Archéo-lutherie

L’archéo-lutherie, discipline récente, s’intéresse à la restitution d’instruments anciens. Le facteur d’instrument, appelé par déformation le luthier (originellement ce dernier est un facteur de luths), se positionne dans une optique de recherche historique de la reproduction d’un instrument. Cela suppose une confrontation préalable des données – textuelles, iconographiques, et archéologiques – subsistant sur l’instrument en question, puisque ces sources, témoins du passé, sont par essence généralement fragmentaires et tout à fait complémentaires. L’archéo-luthier cherche d’abord à comprendre l’instrument dans son environnement sociologique, en plus de collecter toutes les informations possibles sur ses caractéristiques physiques (proportions, mécanisme, esthétisme) et sonores.
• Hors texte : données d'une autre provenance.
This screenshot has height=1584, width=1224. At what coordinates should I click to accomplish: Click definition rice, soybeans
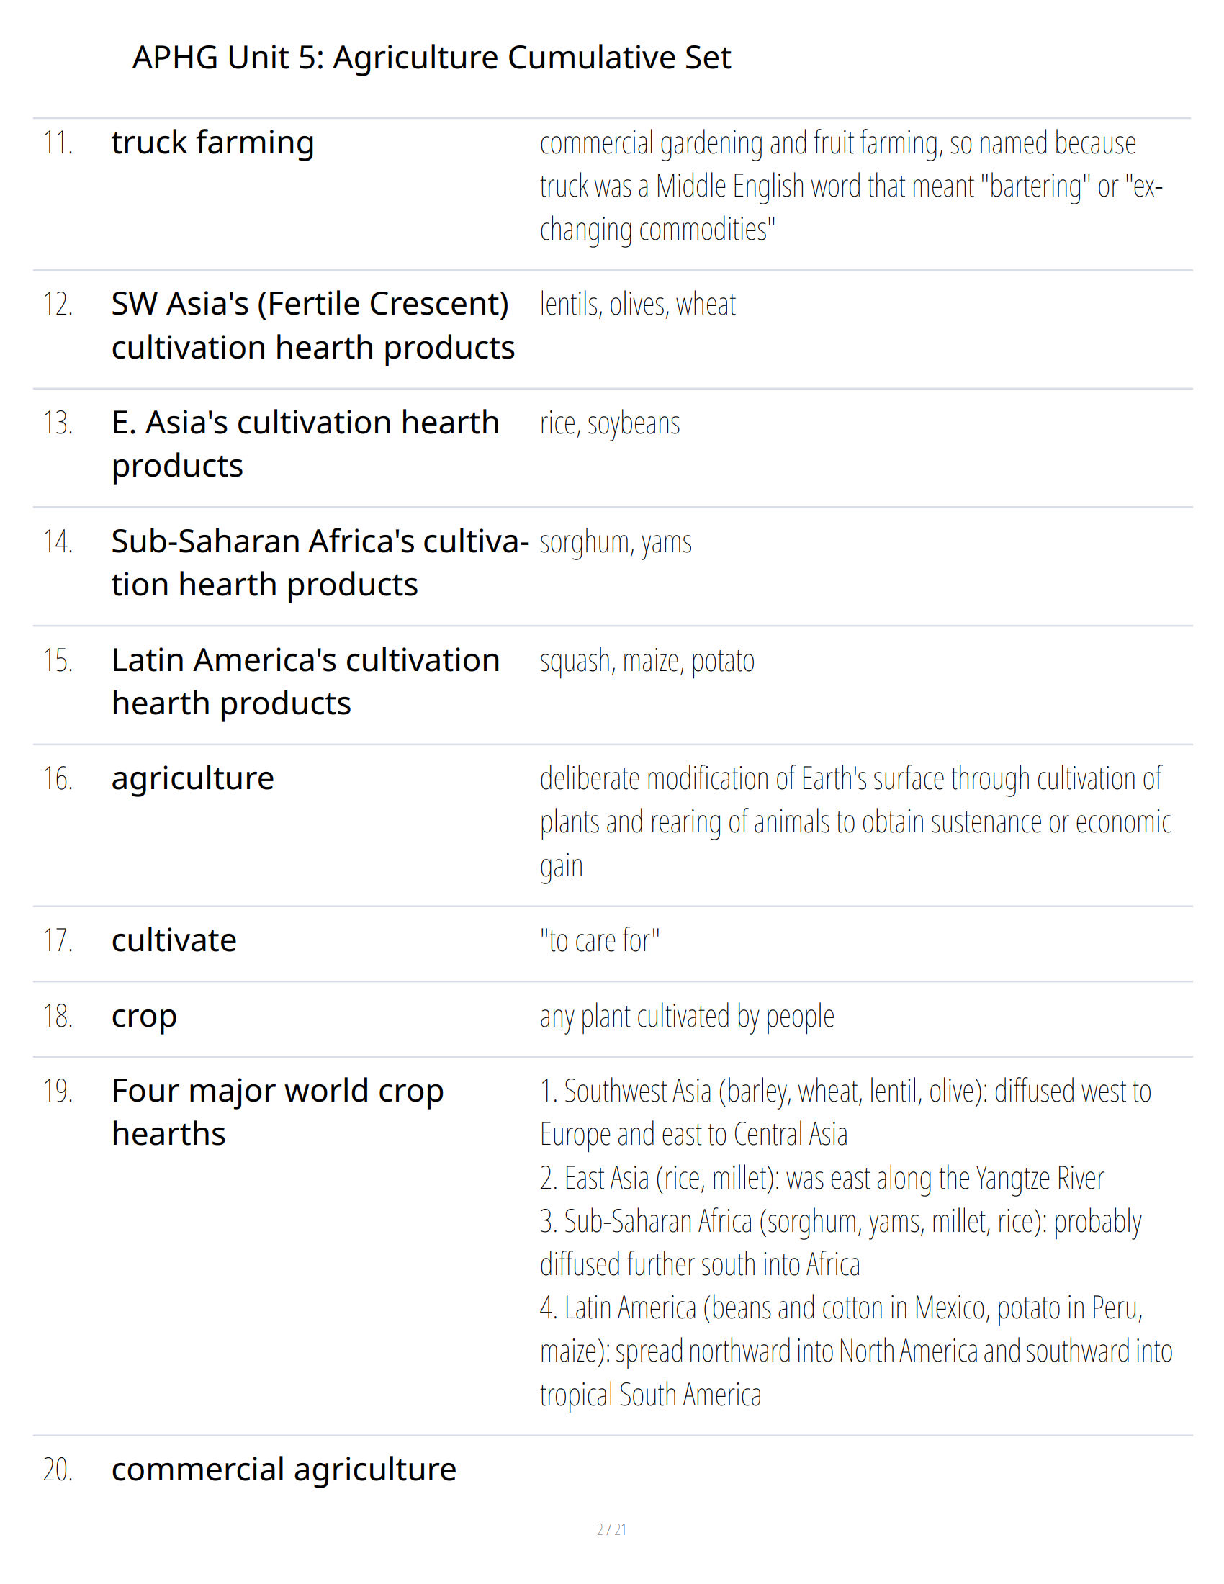(x=610, y=423)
Enfin, et toujours dans une optique de crédibilité, l’archéo-luthier tente de reproduire l’instrument avec les gestes, les techniques et les outils de l’artisanat d’art traditionnel qui auraient pu être utilisées à son époque, ici donc, à l’ère médiévale. Il s’agit alors d’archéologie expérimentale, c’est-à- dire que dans sa conception, l’instrument est un outil de détermination des procédés viables et donc probablement usités au Moyen Âge.

En développant les activités d’archéo-lutherie, le CIMM entend participer au dynamisme de Montpellier en matière de facture instrumentale.